De plus, les inégalités de patrimoine ne sont pas corrigées par la fiscalité. Jusqu’à sa suppression en 2018 et son remplacement par un Impôt sur la Fortune Immobilière (IFI) qui, par définition, n’impose pas le patrimoine financier, l’Impôt de Solidarité sur la Fortune (ISF) ne faisait ainsi que légèrement corriger la faible progressivité du système fiscal.
Ainsi les plus hauts patrimoines constituent une assiette fiscale sous-imposée. Une contribution exceptionnelle sur le patrimoine net du 1 % des français·e·s les plus riches permettrait de dégager des ressources fiscales indispensables dans la situation de crise actuelle.

2. Quel montant à récupérer ?

La valeur globale brute du patrimoine des ménages s’élevait à 13 416 milliards d’euros fin 2018. Or, 1 % des français·e·s détient 16 % du patrimoine total des ménages. Un taux moyen faible (0,4%) sur le patrimoine des 1% les plus aisé·e·s procurerait par conséquent un rendement d’environ 8 milliards d’euros, 11 milliards pour un taux moyen de 0,5 %, etc. Le rendement global dépendra donc du taux ou du barème progressif applicable.

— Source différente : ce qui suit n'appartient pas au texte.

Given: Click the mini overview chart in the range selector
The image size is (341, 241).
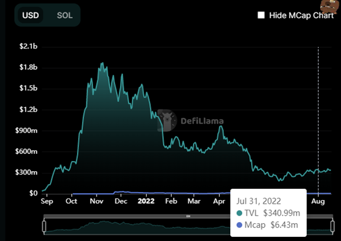Looking at the screenshot, I should pos(137,227).
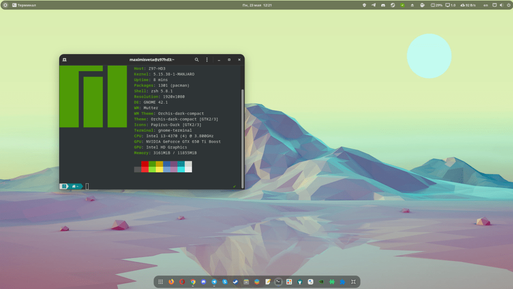This screenshot has height=289, width=513.
Task: Open the terminal search
Action: point(197,60)
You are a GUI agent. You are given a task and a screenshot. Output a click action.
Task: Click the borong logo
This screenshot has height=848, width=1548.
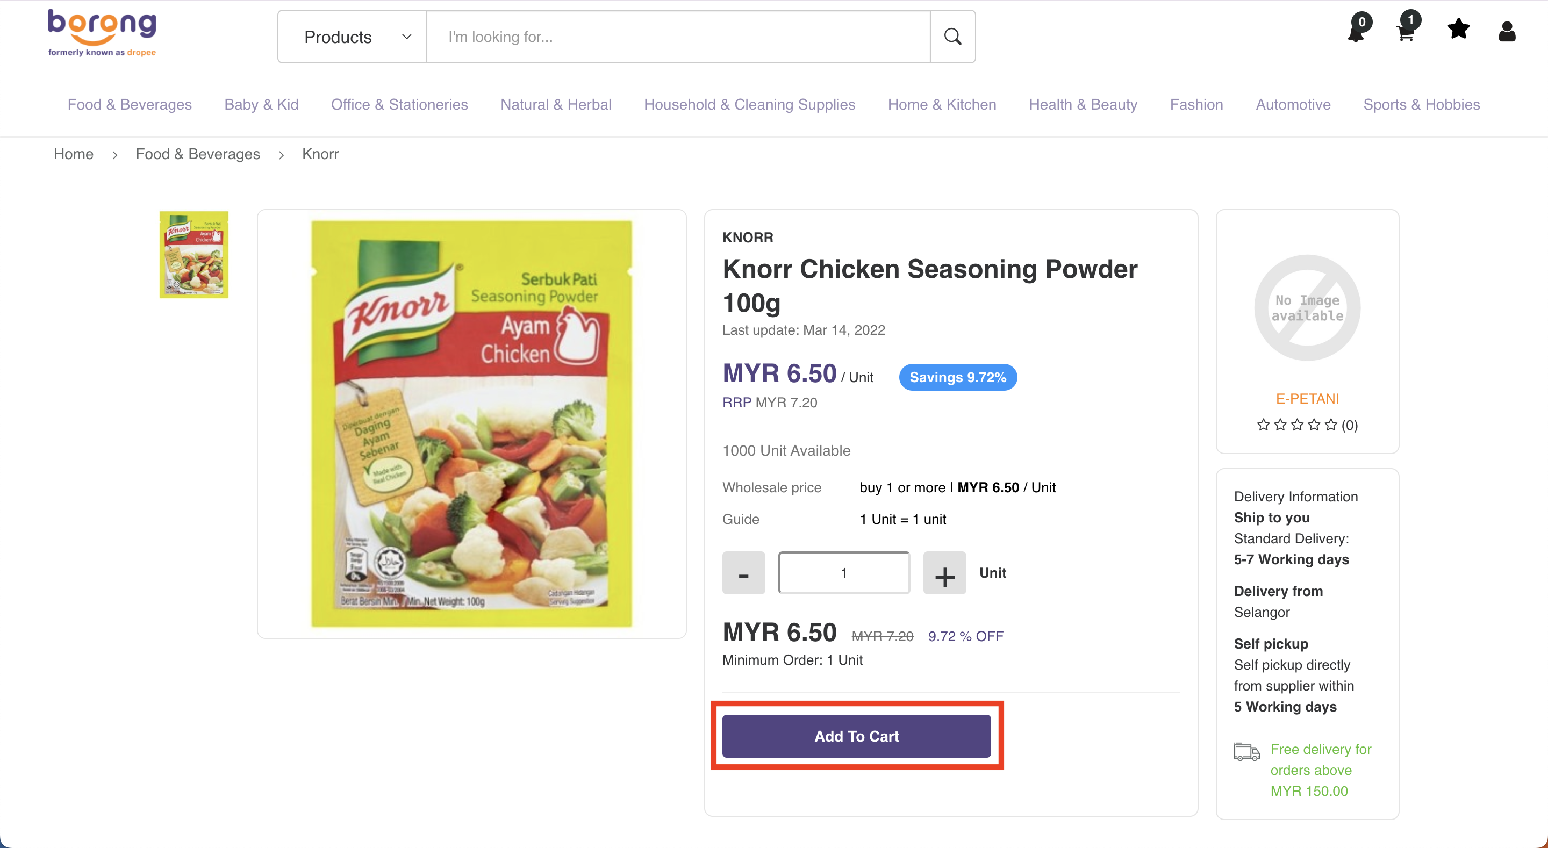tap(102, 32)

D’après nos calculs, avec un barème progressif compris entre 0,2 et 1 %, un rendement global de près de 10 milliards d’euros est une hypothèse crédible en tenant compte des déductions des dettes de la base imposable, d’un abattement sur la résidence principale et des exonérations possibles, par exemple sur l’outil professionnel (qui représentait 18 % du patrimoine du 1 % des français·e·s les plus riches selon l’INSEE), dont la définition ne serait pas aussi vaste que dans l’ancien ISF. L’assiette de la présente contribution serait ainsi plus large.

3. Comment le récupérer ?

Par suite, les contribuables concerné·e·s seraient tenu·e·s de faire une déclaration de leur patrimoine imposable. L’administration fiscale serait quant à elle chargée de vérifier les déclarations, puis de collecter l’impôt dû. Et ce dès 2021.
Pour contrôler l’exactitude des déclarations, l’administration peut procéder à des contrôles. Elle dispose de plusieurs moyens : la vérification des comptes bancaires, les données du marché immobilier ou encore le traitement des informations en provenance d’autres pays.